Yes, I know exactly what you’re talking about. I mean, there are things that I probably should have copied from other websites for Indie Hackers that I haven’t, to avoid that feeling. There are things that I’ve just shamelessly copied. I sometimes I feel bad, sometimes I don’t. But I think you shouldn’t feel that bad.
Obviously if you’re plagiarizing that’s one thing, but if you’re inspired by something else, that’s the engine that drives human progress, being inspired by other people and building on top of it. And no one’s ever like, “Oh, man. I opened up an Italian restaurant and then somebody else opened up another Italian restaurant. How dare they?”
But for some reason, in online businesses we expect to have to be completely creative and original in every way and it’s not realistic.
Yes, to grow Starter Story, my goal with it has always been to put out more content. And my new product that I built, Pigeon, is helping me and helping others produce more content in less time. I’ve always been fascinated by the idea of how much I can automate things and build process around publishing content and growing the website.
I’ve always focused on first, automation, automating all the mundane tasks as possible that I could do, that I can publish more interviews with entrepreneurs. Then I can also focus on more content. When I started the website, I was publishing three interviews per week. When I started this year, I had a goal to release daily interviews and I’ve done that since the beginning of the year.

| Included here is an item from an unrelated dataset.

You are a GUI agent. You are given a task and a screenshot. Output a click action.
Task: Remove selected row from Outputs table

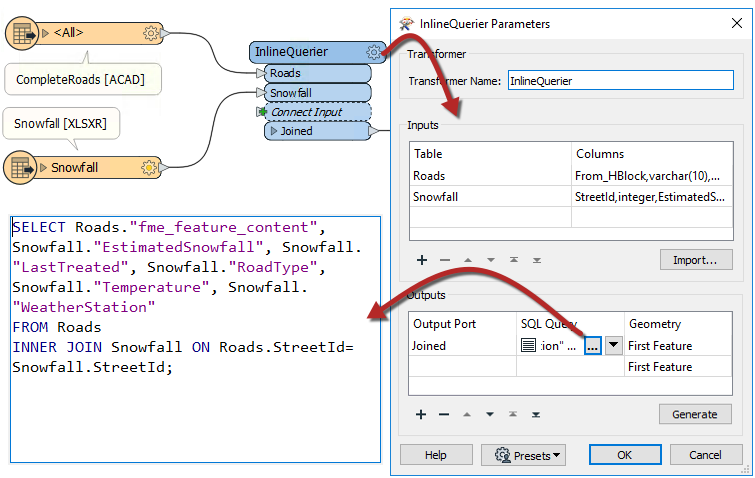[x=444, y=414]
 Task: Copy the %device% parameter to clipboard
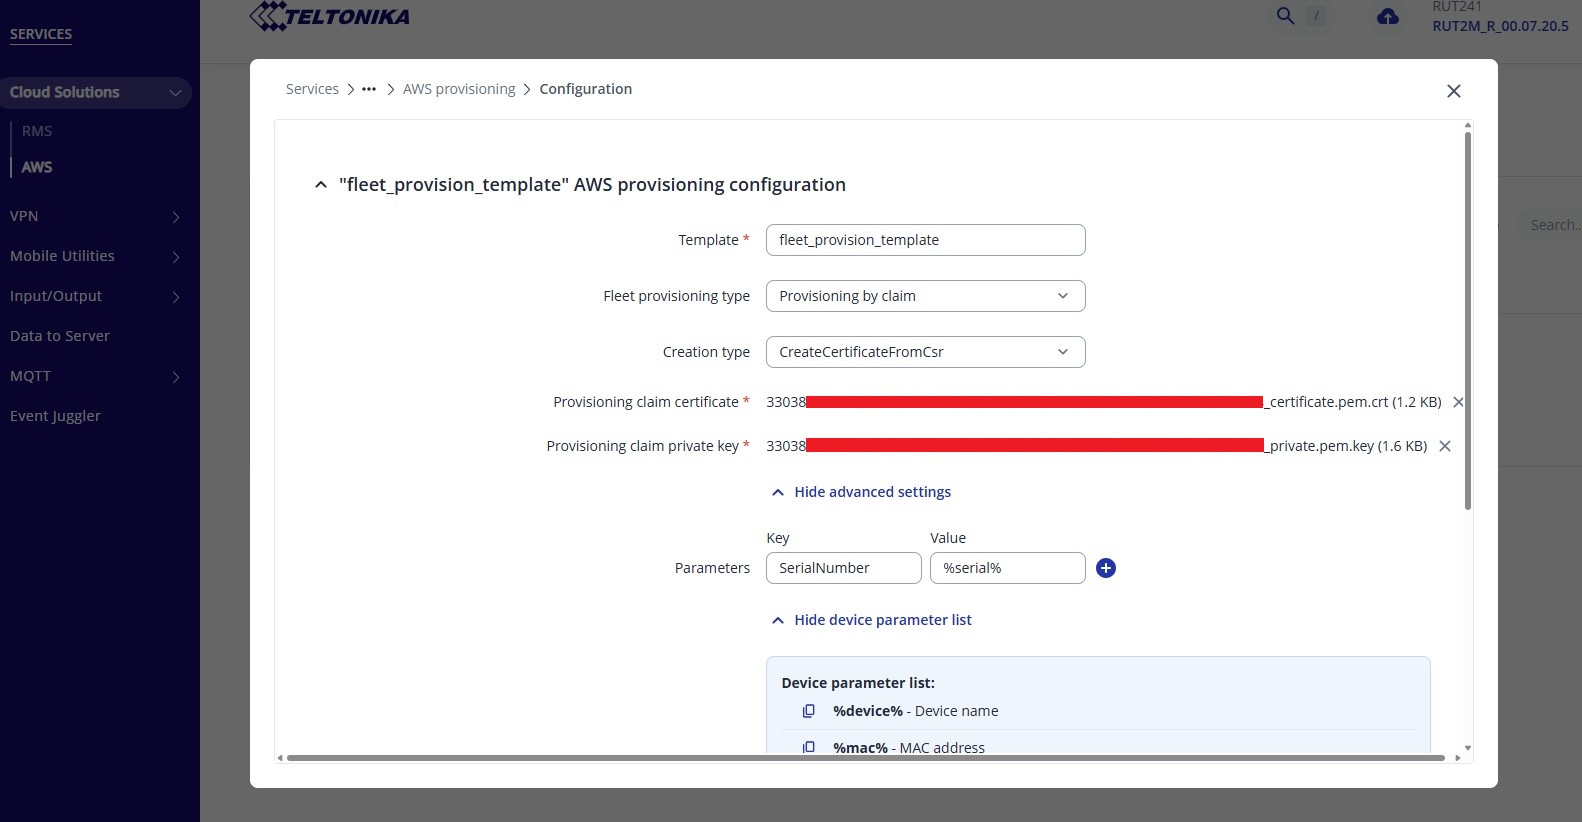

Now I’m working towards getting to two interviews per day.
That is as ton of interviews. I do like three a week with Indie Hackers.
Yeah, I know. I watch your outfit sometimes because I’m curious what’s the future for Indie Hackers. Obviously, it’s grown like crazy and the forum’s amazing. That’s something that I’ll look to someday, hopefully.
But I used to focus a lot on sharing on other platforms like Hacker News and reddit and all that stuff, but SEO is starting to pick up so I’ve just been like, “All right, well I’m just going to keep producing more content. That’s what’s worked for me.” And again, good content as well, obviously.
It’s tough doing interviews as a content format and trying to grow through SEO, I’ve found, because usually interviews are around a particular subject. It’s this person, it’s this company, and that’s the title of your interview and that’s the entire subject matter, whereas people searching Google are very rarely searching for one particular company or one particular person.
They’re usually searching for a topic. They want to know more about ecommerce or more about SEO or more about whatever it is. How do you get SEO working with an interview site like Starter Story?
It just somehow started to work. That’s the similar concern that I had at first, cause I didn’t have any SEO traffic. Then it just started picking up. I don’t get a ton, but I’m getting close to 1,500 Google hits per day and it’s mostly coming from long-tail keywords.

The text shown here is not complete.